1945 - Civilian government established after decades of military rule.
1948 - President Romulo Gallegos, Venezuela's first democratically-elected leader, overthrown within eight months in military coup led by Marcos Perez Jimenez.
1964 - Venezuela's first presidential handover from one civilian to another takes place when Raul Leoni is elected president.
1973 - Venezuela benefits from oil boom and its currency peaks against the US dollar; oil and steel industries nationalised.
1983-84 - Fall in world oil prices generates unrest and cuts in welfare spending.
1989 - Carlos Andres Perez elected president amid economic depression, launches austerity programme with IMF loan. Riots, martial law and general strike follow, with hundreds killed in street violence.

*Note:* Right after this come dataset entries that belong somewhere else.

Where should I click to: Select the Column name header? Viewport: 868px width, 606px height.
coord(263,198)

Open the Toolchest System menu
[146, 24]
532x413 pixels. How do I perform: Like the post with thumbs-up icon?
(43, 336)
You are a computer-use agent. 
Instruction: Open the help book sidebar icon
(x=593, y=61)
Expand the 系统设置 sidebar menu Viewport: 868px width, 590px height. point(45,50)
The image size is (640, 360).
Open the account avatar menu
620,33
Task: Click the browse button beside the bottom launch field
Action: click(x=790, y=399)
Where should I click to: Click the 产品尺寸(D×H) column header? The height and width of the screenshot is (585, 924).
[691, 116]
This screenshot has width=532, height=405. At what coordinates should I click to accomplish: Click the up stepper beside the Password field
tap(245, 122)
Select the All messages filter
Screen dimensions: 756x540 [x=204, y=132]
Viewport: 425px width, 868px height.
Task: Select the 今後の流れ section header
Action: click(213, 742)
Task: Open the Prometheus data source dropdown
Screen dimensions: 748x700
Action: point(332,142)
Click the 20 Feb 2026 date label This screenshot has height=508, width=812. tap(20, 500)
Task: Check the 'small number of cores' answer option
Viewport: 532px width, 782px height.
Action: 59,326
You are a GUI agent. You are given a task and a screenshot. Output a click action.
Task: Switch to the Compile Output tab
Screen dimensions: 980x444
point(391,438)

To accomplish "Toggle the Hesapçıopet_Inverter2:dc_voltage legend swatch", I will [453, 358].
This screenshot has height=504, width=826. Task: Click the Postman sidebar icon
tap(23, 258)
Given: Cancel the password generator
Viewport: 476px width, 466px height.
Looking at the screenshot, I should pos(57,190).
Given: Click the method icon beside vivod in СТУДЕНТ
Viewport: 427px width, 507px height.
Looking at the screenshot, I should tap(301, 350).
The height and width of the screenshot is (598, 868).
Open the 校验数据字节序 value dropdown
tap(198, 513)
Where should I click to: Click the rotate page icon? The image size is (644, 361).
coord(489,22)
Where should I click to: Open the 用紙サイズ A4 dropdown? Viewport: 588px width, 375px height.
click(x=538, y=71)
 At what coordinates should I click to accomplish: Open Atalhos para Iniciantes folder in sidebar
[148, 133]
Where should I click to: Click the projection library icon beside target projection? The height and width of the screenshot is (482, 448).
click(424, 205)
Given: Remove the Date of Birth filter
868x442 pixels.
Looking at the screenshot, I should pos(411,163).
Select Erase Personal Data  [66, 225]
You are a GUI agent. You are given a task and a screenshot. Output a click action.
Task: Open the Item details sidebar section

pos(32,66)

1998 - Hugo Chavez elected president amid disenchantment with established parties, launches 'Bolivarian Revolution' that brings in new constitution, socialist and populist economic and social policies funded by high oil prices, and increasingly vocal anti-US foreign policy.
2013 - President Chavez dies at age 58 after a battle with cancer. Nicolas Maduro, Hugo Chavez's chosen successor, is elected president by a narrow margin, and presides over an imploding economy and divided nation.